▶ Extrait à lire

● ● ● ● ●

Le cyclisme a longtemps été le mouton noir du dopage mais l'on
s'aperçoit que presque toutes les disciplines sont touchées. Ce
n'est pas une revanche mais une triste constatation.



- On imagine qu'à l'époque il y avait aussi du dopage dans le
vélo...




BERTRAND DUBOUX: Il y en avait mais c'était du
bricolage. Dans les années 70 on parlait de cortisone. Ainsi par
exemple, Eddy Merckx s'était fait attraper au Tour d'Italie
1969.

"L'argent fausse tout"

- A qui ou quoi attribuez-vous
la faute du dopage dans le cyclisme
?



BERTRAND DUBOUX:

L'argent fausse tout. Quand on
sait ce que touchent certains footballeurs, c'est tout simplement
indécent par rapport au travail d'un grand chirurgien. Il y a du
dopage dans le sport car il y a de l'argent à gagner. A mon avis,
l'UCI a fermé les yeux pendant trop longtemps. Puis le problème est
devenu trop profond.



Dans les années 60-70, le dopage existait. Tom Simpson est mort en
1967 sur les pentes du Mont Ventoux par excès d'amphétamines.
Chaleur, fatigue et amphétamines ont eu raison de lui. Jacques
Anquetil (ndlr : vainqueur de 5 Tours de France entre 1957 et 1964)
menait la guerre aux contrôles antidopage. Il s'était rendu compte
que pédaler pendant 3 semaines à un niveau exceptionnel sur le Tour
de France était impossible en ne consommant que de l'eau
plate.



Le problème du vélo est que pratiquement tous les responsables
d'équipes actuels sont d'anciens coureurs, chargés ou pas, qui ont
connu le dopage. Tant que ces gens resteront dans le milieu, le
cyclisme ne changera pas. Le cyclisme est actuellement décapité.
Ullrich, Basso, Heras, Landis, Vinokourov, Kashechkin, Di Luca,
Sinkevitz...: ce sont tous des coureurs interdits ou
suspendus.



- Cela signifie donc que l'UCI et les fédérations font le
ménage
.



BERTRAND DUBOUX:

Oui dans une certaine manière.
Par contre, on peut se poser certaines questions. Di Luca a été
blanchi dans l'affaire "Oil for drugs" mais suspendu 3 mois car il
a eu des contacts téléphoniques avec un médecin italien qui a une
mauvaise réputation... C'est de la paranoïa.



Et Rasmussen, encore maillot jaune du Tour de France à 4 jours de
l'arrivée? Sur la base des règlements en vigueur, ce qu'on a fait
au coureur Danois lors du dernier Tour de France est un scandale.
Il a sûrement commis des erreurs. En attendant, il s'est soumis à
de nombreux contrôles avant et pendant la course. Tous négatifs.
Les organisateurs ont fait pression sur le manager de l'équipe
Rabobank pour retirer Rasmussen de la course. Peut-être bien que
Rasmussen a bénéficié d'un produit indétectable. Mais comment
peut-on punir un coureur sans preuve?

"Armstrong? La plus grosse escroquerie de la décennie"

- On en revient à Lance Armstrong...

● ● ● ● ●

▶ Données brutes
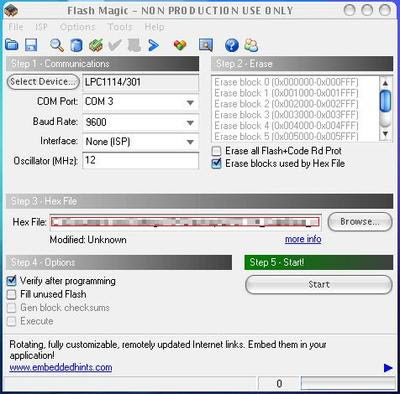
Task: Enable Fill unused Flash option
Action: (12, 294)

● ● ● ● ●

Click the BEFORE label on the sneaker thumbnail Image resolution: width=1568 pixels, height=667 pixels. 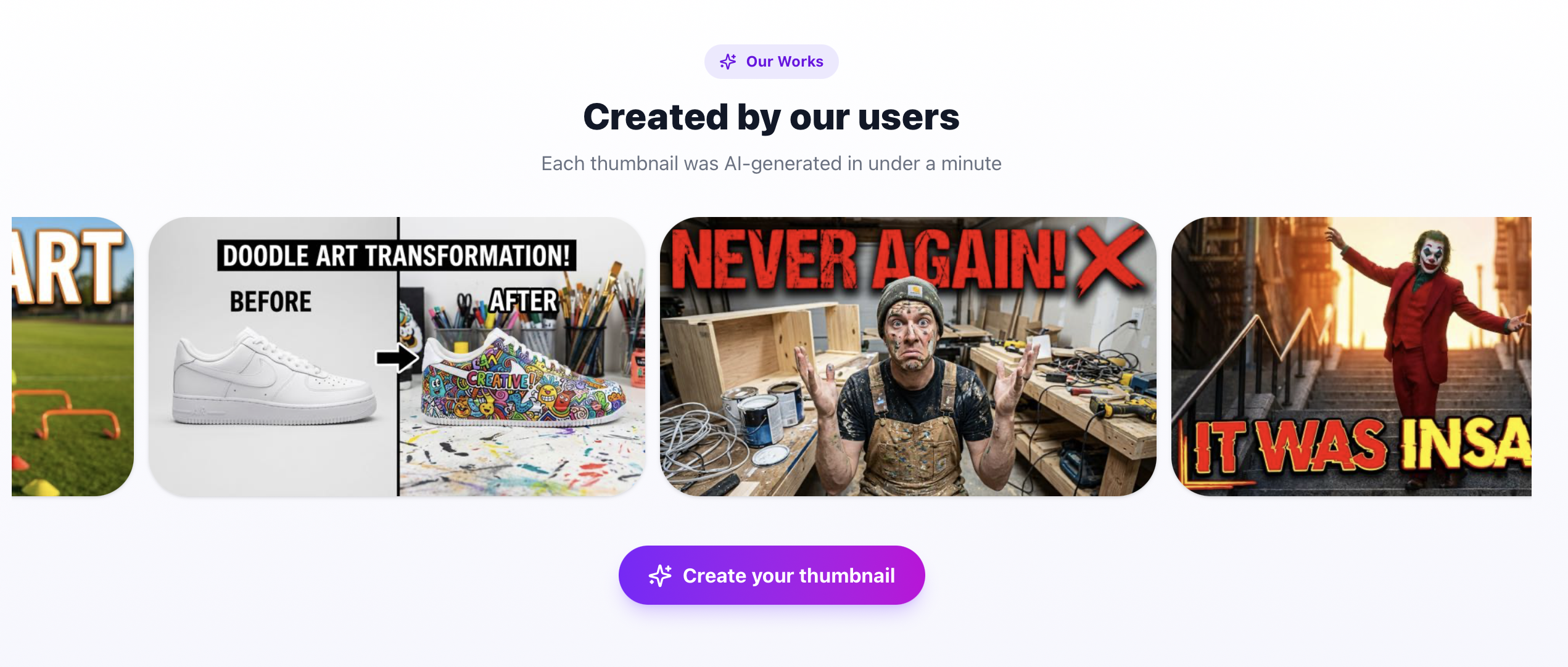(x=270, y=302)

● ● ● ● ●

▶ Consignes
a. Dans l'extrait sur le dopage dans le cyclisme, quels coureurs sont cités comme « interdits ou suspendus » ? Donnez tous leurs noms.
b. Poursuivez l'extrait sur le dopage dans le cyclisme à partir de sa dernière ligne.

▶ Réponses dans l'ordre
a. Ullrich, Basso, Heras, Landis, Vinokourov, Kashechkin, Di Luca, Sinkevitz

b.
BERTRAND DUBOUX: L'Américain a traîné des
casseroles beaucoup plus importantes que Rasmussen. Et pourtant
Armstrong a remporté 7 Tours de France et est devenu millionnaire.
Lance Armstrong est la plus grosse escroquerie sportive de la
décennie. C'est un usurpateur. Il y a des preuves rétroactives à
son sujet lors du Tour de France 1999. Ce n'est pas possible de
gagner 7 Tours de France sans jamais avoir une seule défaillance.
Je suis d'accord que c'était un grand professionnel et qu'il
préparait très bien ses courses mais il a tout de même abusé tout
le monde. Ca me rend malade.



- Le 7 juillet 2007, Fabian Cancellara remportait le prologue
du Tour de France à Londres. Lors du direct, vous aviez espéré de
tout coeur qu'il n'y ait "pas de mauvaise surprise lors du contrôle
antidopage". Il règne un climat général et permanent de
suspicion.




BERTRAND DUBOUX: J'avais peur pour Cancellara car
il avait mis 13" au 2e sur un prologue de seulement 7,9 km.
D'habitude, cela se joue à une demi-seconde. Il faut bien savoir
que le cyclisme suisse est suspendu à Fabian. S'il trempe dans une
affaire de dopage, il n'y aura plus d'image de cyclisme sur les
chaînes suisses. Cela pourrait être le coup de grâce du cyclisme
suisse.



- S'il faut chercher des éléments positifs dans le cyclisme, où
sont-ils?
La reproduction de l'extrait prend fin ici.